Qual è, dunque, il quadro del volontariato oggi? Secondo alcuni dati Istat, nel 2016 le persone (dai 14 anni in su) che hanno svolto almeno un’attività gratuita nell’ultimo anno sono state il 13,2% della popolazione. Di queste, il 23,3% è composto da individui con una laurea, mentre il 5,1% da chi ha solo la licenza elementare o nessun tipo di titolo. Il maggiore attivismo in associazioni di volontariato, inoltre, si registra tra studenti (18%) e lavoratori (16%), mettendo in evidenza un importante legame tra istruzione e inserimento in contesti relazioniali – quali scuola e lavoro – con la propensione a fare volontariato.

A fine 2015, in base al censimento Istat del settore, le istituzioni non profit in Italia sono 336.275, con un impiego di personale volontario pari a 5.529.000 individui. Rispetto ai 4 anni precedenti, il numero di volontari registra un aumento del 16,2%.

Volontari distribuiscono cibo ai poveri alla stazione Tuscolana a Roma – Flickr Creative Commons – Camelia Boban

I settori prevalenti nel mondo del non profit, ai quali si rivolge maggiormente l’attività di volontariato risultano: cultura, sport e ricreazione al 64,9%; assistenza sociale con il 9,2%; relazioni sindacali e rappresentanza di interessi al 6,1%; religione con il 4,3%; istruzione e ricerca al 4,0%; sanità con il 3,4%. Sul territorio nazionale operano il 34% di istituzioni senza scopo di lucro con finalità di sostegno e supporto a soggetti deboli; il 20% di enti con missione legata alla promozione di diritti e il 13% di istituzioni con lo scopo di curare i beni collettivi.

I numeri indicano anche quanto operare in modo gratuito abbia ripercussioni positive sullo stesso volontario. All’interno di un’associazione di volontariato, infatti, si trovano spazi e situazioni dove poter concretizzare l’identità in una causa e ideali. Si attiva una catena di benessere e positività.

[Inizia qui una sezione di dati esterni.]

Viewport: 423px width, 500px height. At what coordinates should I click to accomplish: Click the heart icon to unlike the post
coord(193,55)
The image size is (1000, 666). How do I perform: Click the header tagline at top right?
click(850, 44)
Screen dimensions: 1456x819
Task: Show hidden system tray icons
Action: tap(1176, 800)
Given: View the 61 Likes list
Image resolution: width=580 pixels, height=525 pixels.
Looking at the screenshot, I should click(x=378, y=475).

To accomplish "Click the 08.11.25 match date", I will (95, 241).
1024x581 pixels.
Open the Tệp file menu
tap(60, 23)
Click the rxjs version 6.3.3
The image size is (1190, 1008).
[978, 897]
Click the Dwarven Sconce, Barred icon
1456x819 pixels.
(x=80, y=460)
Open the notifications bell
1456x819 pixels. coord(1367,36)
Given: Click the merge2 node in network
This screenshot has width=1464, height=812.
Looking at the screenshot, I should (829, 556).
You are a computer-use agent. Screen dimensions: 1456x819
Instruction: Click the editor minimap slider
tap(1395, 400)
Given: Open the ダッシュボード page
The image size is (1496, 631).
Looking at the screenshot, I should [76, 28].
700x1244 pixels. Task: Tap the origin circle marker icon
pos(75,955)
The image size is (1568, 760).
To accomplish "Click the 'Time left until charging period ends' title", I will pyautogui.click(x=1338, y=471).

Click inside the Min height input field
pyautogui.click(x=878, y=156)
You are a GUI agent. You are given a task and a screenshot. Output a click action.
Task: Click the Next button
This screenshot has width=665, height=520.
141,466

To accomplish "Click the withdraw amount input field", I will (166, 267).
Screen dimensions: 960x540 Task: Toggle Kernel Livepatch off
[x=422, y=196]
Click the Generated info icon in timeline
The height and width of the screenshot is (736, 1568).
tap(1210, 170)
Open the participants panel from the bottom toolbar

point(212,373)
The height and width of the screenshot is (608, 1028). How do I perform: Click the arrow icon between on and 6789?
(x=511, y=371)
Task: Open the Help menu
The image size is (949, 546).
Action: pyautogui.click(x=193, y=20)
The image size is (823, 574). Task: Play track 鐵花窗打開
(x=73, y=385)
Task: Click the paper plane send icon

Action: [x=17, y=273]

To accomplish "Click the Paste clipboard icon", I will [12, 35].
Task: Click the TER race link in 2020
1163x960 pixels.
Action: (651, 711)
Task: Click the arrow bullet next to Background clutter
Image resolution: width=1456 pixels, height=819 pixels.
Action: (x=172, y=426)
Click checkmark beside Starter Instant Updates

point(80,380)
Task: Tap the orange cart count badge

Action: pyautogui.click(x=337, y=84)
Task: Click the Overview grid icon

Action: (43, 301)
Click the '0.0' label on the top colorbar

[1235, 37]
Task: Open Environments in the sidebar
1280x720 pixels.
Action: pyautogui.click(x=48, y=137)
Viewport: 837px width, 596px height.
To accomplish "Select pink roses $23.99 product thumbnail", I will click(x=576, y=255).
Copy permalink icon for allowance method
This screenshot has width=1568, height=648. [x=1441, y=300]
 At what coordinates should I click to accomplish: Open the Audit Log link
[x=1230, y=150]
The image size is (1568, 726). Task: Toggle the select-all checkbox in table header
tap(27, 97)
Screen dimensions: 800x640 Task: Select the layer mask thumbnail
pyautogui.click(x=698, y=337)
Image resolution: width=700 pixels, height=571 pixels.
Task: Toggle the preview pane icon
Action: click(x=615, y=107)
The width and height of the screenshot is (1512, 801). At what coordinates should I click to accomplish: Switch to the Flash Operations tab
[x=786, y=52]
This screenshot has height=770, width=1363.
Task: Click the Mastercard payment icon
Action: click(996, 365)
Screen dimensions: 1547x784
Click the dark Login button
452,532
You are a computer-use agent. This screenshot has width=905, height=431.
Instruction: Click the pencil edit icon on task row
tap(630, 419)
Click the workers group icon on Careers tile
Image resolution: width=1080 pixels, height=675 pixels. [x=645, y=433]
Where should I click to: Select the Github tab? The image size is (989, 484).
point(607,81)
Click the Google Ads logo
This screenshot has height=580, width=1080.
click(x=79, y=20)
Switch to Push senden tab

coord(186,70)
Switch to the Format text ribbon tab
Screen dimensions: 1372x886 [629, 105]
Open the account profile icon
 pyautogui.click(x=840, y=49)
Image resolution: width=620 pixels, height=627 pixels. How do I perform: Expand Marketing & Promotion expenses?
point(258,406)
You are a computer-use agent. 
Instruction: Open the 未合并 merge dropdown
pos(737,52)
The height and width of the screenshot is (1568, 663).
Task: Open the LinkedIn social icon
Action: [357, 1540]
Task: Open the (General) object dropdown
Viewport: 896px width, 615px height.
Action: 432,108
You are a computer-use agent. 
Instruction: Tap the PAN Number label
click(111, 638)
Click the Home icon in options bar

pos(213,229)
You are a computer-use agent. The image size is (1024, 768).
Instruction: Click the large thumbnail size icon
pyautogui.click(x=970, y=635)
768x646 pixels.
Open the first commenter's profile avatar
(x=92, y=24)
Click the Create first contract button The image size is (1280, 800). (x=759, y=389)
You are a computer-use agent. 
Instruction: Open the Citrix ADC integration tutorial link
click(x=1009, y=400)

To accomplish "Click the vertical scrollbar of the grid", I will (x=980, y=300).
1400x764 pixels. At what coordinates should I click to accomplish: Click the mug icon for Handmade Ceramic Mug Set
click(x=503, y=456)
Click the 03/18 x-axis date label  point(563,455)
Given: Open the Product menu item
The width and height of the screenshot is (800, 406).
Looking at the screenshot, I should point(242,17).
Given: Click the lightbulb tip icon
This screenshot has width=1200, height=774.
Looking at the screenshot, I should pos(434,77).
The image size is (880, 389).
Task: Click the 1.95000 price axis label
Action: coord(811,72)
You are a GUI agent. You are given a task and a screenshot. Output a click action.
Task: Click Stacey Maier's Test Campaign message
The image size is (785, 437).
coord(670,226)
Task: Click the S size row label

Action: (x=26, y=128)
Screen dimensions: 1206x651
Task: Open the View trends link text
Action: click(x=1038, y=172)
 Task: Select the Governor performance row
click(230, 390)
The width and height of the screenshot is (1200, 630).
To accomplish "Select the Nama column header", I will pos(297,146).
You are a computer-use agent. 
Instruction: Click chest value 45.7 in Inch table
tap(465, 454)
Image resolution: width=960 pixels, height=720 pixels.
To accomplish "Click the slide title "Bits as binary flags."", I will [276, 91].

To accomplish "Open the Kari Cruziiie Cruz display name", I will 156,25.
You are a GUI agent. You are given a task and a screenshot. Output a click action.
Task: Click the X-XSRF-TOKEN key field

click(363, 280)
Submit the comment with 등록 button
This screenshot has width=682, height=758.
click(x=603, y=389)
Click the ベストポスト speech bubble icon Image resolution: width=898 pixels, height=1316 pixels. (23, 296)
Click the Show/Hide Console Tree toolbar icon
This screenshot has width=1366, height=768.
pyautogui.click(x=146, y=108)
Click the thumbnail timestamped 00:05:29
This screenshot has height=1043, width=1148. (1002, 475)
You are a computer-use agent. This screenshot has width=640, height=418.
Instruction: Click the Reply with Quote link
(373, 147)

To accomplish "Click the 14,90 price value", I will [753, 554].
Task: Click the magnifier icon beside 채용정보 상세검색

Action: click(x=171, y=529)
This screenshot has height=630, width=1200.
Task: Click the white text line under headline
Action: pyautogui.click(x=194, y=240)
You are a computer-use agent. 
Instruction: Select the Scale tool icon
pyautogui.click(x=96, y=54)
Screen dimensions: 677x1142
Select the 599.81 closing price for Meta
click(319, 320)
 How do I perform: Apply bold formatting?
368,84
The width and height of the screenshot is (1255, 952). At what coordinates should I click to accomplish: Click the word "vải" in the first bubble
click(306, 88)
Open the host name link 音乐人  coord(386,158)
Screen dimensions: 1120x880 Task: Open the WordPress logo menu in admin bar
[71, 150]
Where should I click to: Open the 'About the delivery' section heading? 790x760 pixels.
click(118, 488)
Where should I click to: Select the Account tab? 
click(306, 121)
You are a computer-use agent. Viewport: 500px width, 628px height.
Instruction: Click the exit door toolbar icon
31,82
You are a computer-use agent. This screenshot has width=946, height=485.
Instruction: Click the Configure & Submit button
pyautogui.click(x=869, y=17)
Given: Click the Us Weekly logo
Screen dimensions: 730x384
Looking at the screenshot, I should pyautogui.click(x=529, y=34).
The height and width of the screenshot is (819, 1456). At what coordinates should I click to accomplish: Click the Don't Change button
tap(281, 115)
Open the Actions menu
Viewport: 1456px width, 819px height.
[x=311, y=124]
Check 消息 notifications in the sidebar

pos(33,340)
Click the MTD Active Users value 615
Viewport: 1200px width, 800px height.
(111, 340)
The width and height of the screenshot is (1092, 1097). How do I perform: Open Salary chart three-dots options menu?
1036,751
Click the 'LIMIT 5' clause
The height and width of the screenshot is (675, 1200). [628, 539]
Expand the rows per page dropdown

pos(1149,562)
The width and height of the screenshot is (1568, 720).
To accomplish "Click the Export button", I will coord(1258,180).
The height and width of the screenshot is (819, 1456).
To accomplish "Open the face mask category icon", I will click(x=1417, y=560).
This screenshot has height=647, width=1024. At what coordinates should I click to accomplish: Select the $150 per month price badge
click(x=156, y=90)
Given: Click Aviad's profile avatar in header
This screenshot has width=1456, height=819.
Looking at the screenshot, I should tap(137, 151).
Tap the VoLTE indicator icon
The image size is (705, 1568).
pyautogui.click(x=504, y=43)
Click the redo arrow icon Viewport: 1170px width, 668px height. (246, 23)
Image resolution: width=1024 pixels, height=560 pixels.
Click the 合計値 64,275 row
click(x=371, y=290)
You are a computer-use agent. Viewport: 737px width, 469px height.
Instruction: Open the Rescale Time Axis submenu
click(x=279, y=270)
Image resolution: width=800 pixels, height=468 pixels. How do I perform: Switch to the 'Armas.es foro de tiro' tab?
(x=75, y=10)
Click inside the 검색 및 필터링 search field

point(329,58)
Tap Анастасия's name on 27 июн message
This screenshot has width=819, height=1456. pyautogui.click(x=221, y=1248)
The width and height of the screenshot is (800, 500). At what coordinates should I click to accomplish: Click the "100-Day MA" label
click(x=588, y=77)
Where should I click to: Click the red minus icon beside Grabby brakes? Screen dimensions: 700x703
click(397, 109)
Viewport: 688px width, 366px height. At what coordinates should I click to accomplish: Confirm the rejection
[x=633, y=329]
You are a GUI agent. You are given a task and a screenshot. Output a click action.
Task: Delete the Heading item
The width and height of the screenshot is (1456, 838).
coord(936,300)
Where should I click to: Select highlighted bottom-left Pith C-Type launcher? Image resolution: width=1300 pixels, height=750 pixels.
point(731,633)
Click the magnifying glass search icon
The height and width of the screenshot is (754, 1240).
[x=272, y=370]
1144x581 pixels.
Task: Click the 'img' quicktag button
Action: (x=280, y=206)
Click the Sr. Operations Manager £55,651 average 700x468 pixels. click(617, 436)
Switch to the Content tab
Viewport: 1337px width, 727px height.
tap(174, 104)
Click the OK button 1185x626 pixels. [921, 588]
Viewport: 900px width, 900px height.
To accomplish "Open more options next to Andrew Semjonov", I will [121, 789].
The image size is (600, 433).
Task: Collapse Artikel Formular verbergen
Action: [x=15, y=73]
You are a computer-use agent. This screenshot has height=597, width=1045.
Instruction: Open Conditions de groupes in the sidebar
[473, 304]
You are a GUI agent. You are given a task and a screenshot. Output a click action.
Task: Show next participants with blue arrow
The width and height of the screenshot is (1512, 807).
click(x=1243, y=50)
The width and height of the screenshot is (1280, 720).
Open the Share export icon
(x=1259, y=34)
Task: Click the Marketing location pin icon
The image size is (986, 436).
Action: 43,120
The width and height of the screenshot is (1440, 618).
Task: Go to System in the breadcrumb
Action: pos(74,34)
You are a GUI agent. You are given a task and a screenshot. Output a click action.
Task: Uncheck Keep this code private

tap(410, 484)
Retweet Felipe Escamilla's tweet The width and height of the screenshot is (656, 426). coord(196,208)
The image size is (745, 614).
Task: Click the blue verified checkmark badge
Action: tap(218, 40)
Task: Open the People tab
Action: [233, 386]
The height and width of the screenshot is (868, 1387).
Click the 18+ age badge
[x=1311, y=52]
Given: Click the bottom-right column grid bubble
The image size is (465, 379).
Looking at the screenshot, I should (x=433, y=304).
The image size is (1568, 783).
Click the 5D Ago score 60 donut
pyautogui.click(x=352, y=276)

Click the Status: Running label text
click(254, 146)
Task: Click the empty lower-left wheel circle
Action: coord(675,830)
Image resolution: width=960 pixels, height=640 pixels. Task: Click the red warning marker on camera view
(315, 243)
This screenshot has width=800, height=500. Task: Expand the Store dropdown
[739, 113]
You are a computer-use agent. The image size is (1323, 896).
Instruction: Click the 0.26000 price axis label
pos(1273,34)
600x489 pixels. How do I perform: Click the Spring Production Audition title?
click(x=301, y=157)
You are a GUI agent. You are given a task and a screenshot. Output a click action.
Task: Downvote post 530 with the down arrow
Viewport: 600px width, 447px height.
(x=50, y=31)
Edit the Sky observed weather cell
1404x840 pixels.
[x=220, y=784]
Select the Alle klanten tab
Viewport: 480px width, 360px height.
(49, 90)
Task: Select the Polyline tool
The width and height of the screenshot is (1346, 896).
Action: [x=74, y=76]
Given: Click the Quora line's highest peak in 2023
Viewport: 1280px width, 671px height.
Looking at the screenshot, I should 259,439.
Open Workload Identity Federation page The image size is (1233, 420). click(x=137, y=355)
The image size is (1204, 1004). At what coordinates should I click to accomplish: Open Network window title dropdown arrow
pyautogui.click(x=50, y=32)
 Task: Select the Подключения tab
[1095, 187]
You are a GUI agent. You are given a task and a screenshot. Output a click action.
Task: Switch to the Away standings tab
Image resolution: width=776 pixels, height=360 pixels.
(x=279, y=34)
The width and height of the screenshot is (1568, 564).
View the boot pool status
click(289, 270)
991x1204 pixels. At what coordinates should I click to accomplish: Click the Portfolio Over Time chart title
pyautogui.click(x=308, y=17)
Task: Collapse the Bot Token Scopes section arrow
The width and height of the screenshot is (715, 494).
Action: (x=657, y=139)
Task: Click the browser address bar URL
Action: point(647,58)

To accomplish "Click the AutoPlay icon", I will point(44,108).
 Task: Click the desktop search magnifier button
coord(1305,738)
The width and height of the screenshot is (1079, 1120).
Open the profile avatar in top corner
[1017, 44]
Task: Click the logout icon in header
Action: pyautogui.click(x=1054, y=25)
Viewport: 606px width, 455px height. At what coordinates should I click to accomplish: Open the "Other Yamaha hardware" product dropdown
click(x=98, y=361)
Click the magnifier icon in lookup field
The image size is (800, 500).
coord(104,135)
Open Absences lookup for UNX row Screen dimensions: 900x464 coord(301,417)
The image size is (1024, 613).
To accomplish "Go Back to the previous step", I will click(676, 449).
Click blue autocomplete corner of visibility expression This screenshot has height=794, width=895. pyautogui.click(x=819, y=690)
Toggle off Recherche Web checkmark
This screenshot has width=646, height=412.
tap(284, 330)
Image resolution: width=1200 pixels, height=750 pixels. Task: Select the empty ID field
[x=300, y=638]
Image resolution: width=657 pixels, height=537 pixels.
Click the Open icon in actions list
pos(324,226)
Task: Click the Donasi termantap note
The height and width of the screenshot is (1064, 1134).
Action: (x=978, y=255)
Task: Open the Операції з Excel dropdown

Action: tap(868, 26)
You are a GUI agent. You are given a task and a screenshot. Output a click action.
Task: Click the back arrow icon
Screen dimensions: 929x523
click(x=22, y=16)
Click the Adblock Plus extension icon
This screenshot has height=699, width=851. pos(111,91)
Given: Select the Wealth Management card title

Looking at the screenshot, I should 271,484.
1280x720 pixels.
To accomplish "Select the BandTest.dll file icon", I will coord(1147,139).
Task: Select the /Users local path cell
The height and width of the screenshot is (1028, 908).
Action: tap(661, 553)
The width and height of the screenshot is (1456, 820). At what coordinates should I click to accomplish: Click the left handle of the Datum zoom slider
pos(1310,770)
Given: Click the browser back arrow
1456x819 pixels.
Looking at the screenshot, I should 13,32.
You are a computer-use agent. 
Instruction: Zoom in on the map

Si spiega, quindi, perché si dichiarano soddisfatti della propria famiglia il 40% dei volontari contro il 32,7% di chi non opera nel volontariato. Il grado di soddisfazione generale per la vita e le relazioni si attesta su percentuali più alte per i volontari rispetto a chi non è attivo (più del 50% contro il 40%). L’impegno associativo volontario, inoltre, spinge verso un maggiore ottimismo generale. I volontari che credono in un miglioramento della propria vita sono il 39,5%, mentre sono solo il 26,5% tra chi non svolge volontariato.

Importanti sono anche le connessioni tra chi si impegna in modo gratuito e la fiducia negli altri. Quello che gli studiosi chiamano effetto “bridging” del volontariato – la capacità del volontariato di creare legami con l’esterno che si traducono in rapporti di fiducia – si manifesta con la considerazione degli altri come “degni di fiducia” da parte del 31,9% delle persone. Tra chi non è volontario, solo il 18% ha questa stessa visione del prossimo.

Il volontariato, espresso attraverso il variegato settore del non profit, delle associazioni e con atti individuali, è una realtà preziosa e ormai ben radicata. È un motore di benessere a 360°. Forse proprio perché, come affermava Baden Powell, fondatore dello scoutismo (movimento educativo non formale che si nutre di volontari):

Il vero modo di essere felici è di procurare la felicità agli altri.